▶
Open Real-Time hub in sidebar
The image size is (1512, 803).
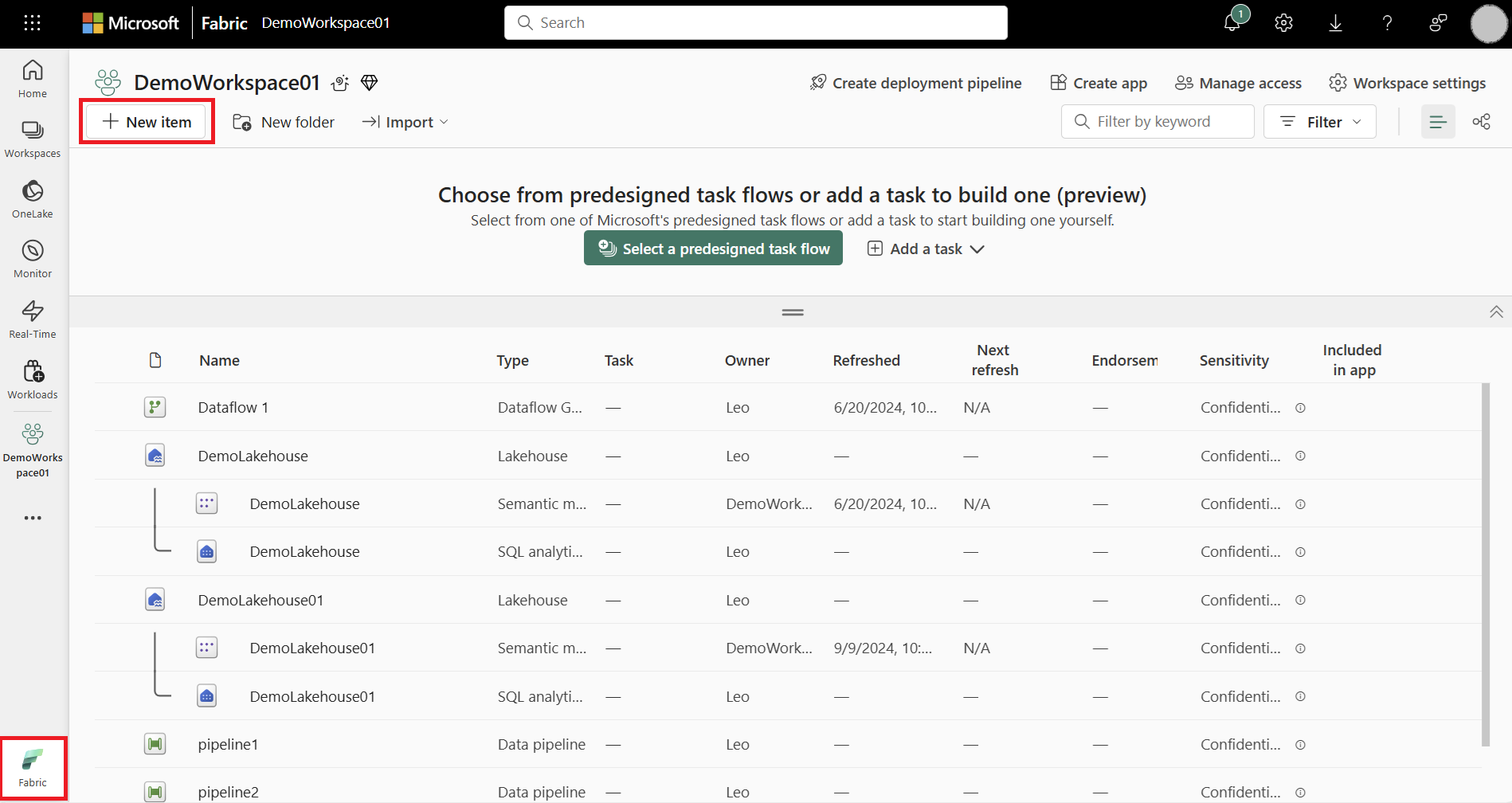pyautogui.click(x=33, y=319)
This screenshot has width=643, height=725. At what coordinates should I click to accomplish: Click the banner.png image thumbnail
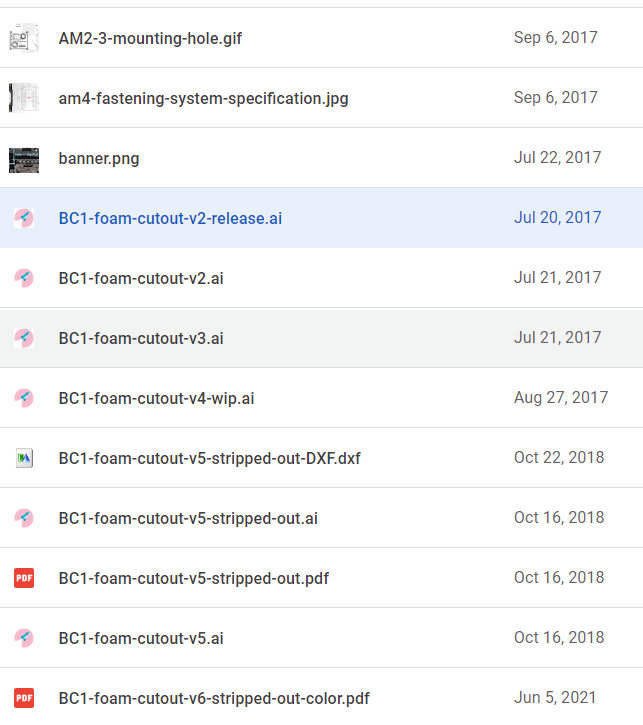[x=23, y=158]
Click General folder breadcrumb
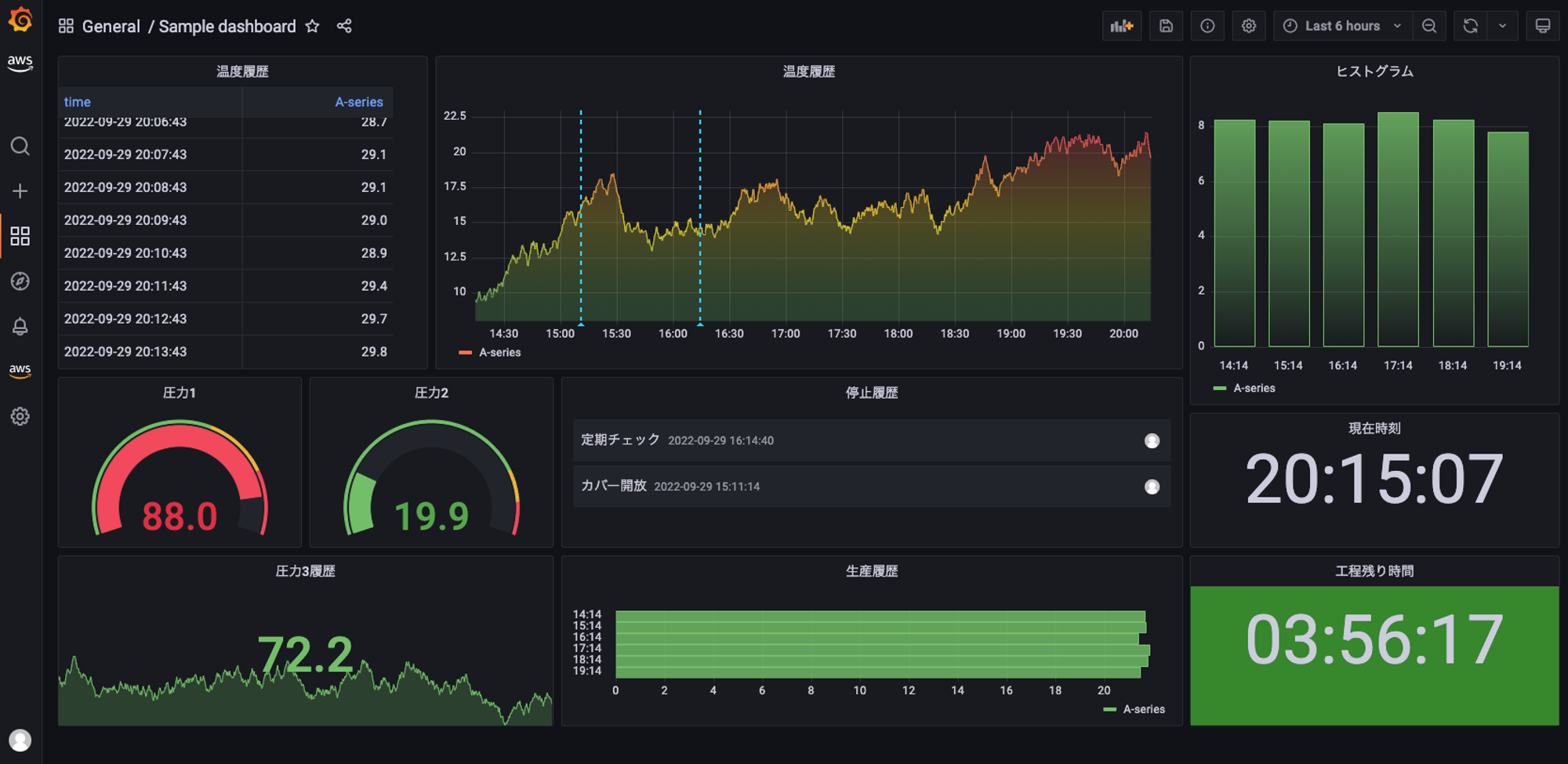The height and width of the screenshot is (764, 1568). tap(111, 27)
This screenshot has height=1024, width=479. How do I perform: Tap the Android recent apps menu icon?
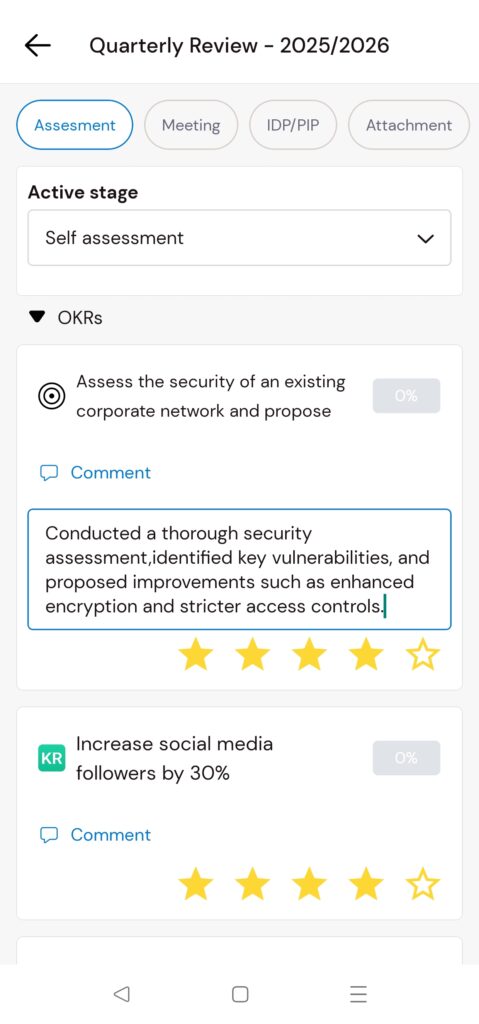click(358, 994)
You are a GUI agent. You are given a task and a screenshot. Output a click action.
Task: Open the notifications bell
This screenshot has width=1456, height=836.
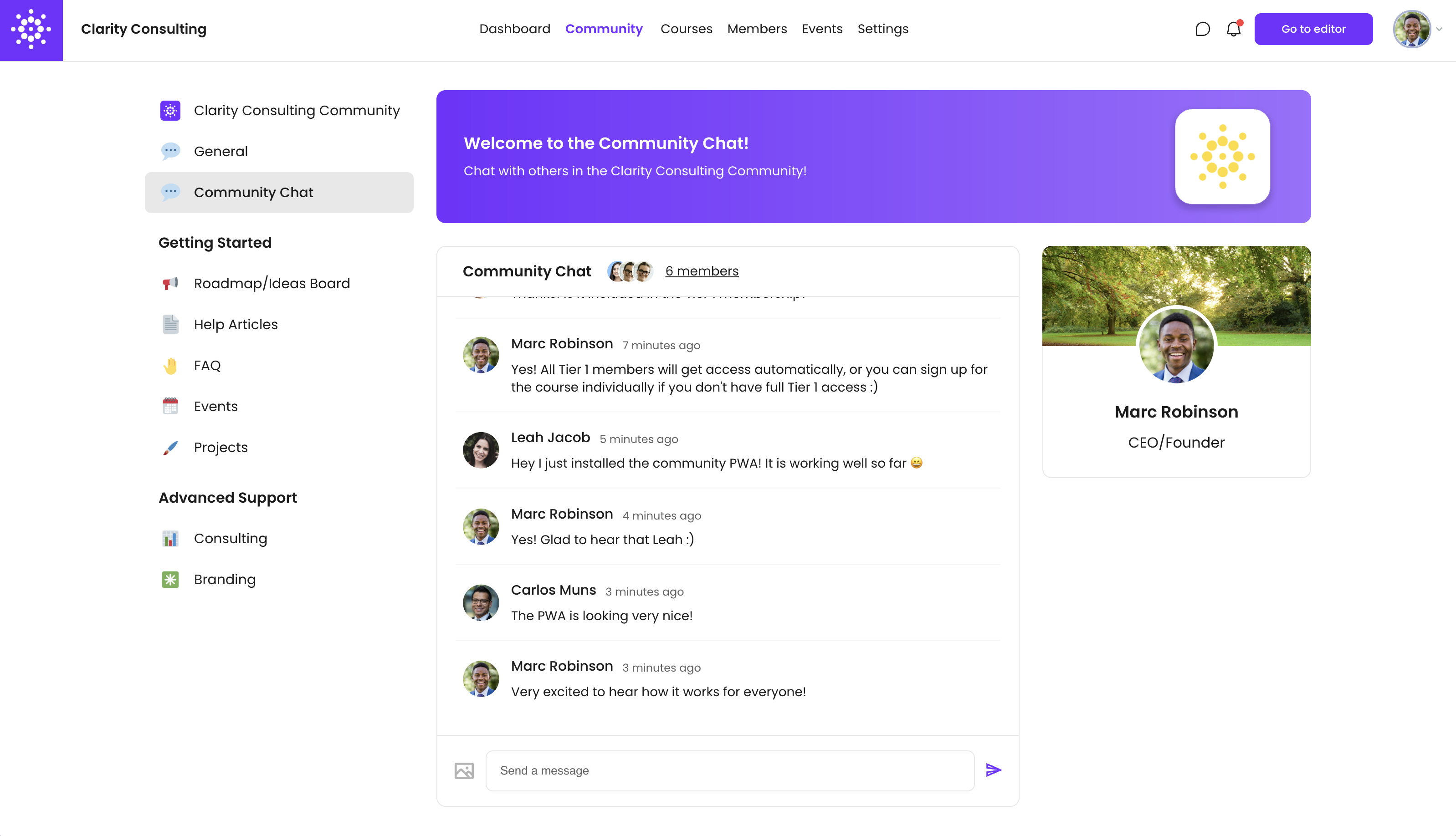click(1233, 29)
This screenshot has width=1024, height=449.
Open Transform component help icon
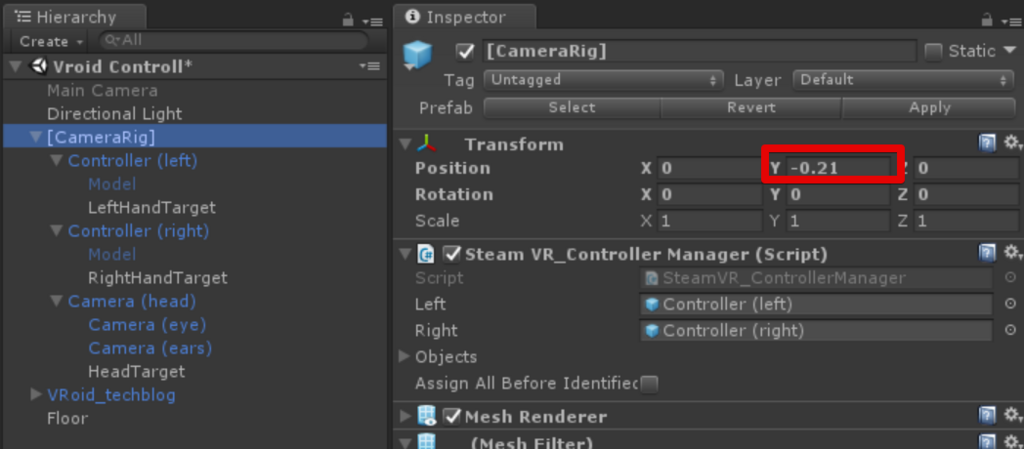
◀
# [SHORT PROBLEM]
Turn every line of the listing above into a Markdown table with the columns "Row" and "Listing Line," numbering the lines in order and skipping any blank lines. Leave the pictures out of the table.

# [SOLUTION FOR THIS PROBLEM]
| Row | Listing Line |
|---|---|
| 1 | Open Real-Time hub in sidebar |
| 2 | The image size is (1512, 803). |
| 3 | pyautogui.click(x=33, y=319) |
| 4 | This screenshot has width=643, height=725. At what coordinates should I click to accomplish: Click the banner.png image thumbnail |
| 5 | [x=23, y=158] |
| 6 | Click General folder breadcrumb |
| 7 | The height and width of the screenshot is (764, 1568). tap(111, 27) |
| 8 | This screenshot has height=1024, width=479. How do I perform: Tap the Android recent apps menu icon? |
| 9 | click(358, 994) |
| 10 | You are a GUI agent. You are given a task and a screenshot. Output a click action. |
| 11 | Task: Open the notifications bell |
| 12 | This screenshot has width=1456, height=836. |
| 13 | click(1233, 29) |
| 14 | This screenshot has width=1024, height=449. |
| 15 | Open Transform component help icon |